Problem to work on
Answer these questions using the excerpt on hedges:
(a) Which two plants does the excerpt suggest weaving through a garden hedge?
(b) What ecological value does Hart assign to planting millions of new trees?
(c) What would Hart like the Government to spend a fraction of that money on?

Source excerpt
##############################
If all this sounds depressing to anyone who cares about the countryside and its wildlife, Hart offers some practical solutions. Many hedges in private gardens are a single variety, like privet or beech; the author suggests that you rewild yours, by weaving honeysuckle and brambles through your hedge, making it far more attractive to insects.

And if you leave a little verge around the bottom of your hedge, all sorts of wildflowers might pop up, from orchids and buttercups to cow parsley and bluebells.

Above all, we are urged to cherish our existing hedges. Instead of spending a fortune on planting millions of new trees, which Hart says are “of low ecological value”, he would like the Government to allocate a fraction of that money to restoring hedgerows.

With better management of hedges, “we might not need to worry so much about insects disappearing, bird numbers falling or our targets for carbon capture. Our lovely native hedgerows would do much of the work for us, if we only look after them.”
##############################
Data
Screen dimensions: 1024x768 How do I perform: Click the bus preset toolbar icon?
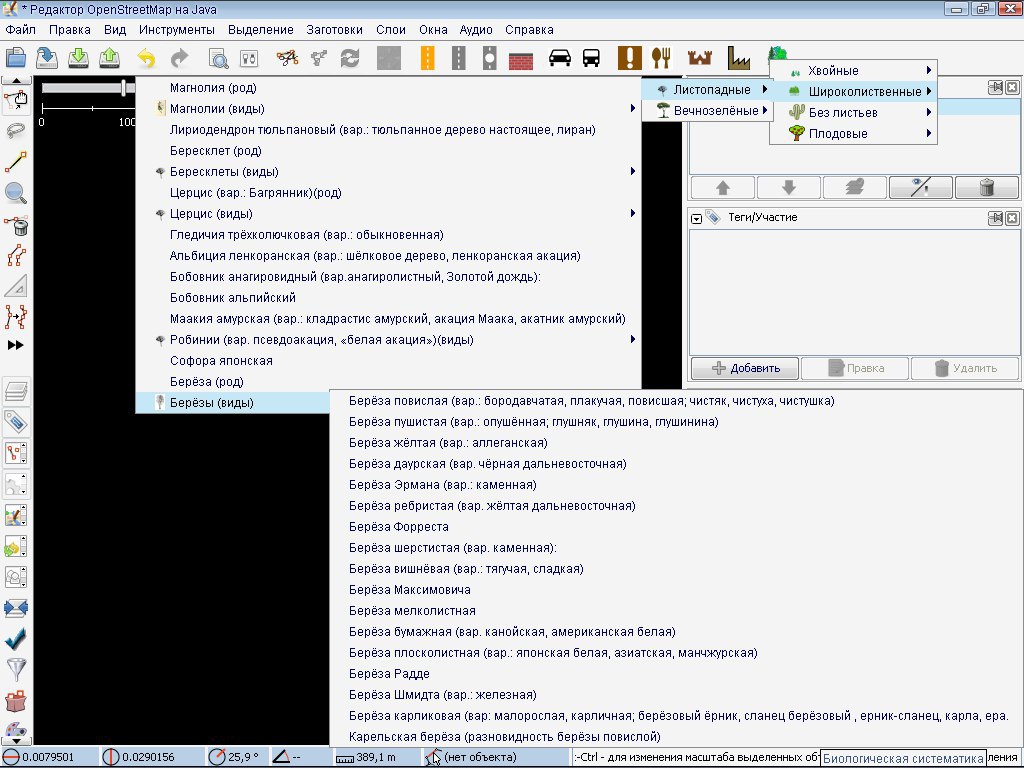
##############################
Output
(a) Honeysuckle and brambles.
(b) Low ecological value.
(c) Restoring hedgerows.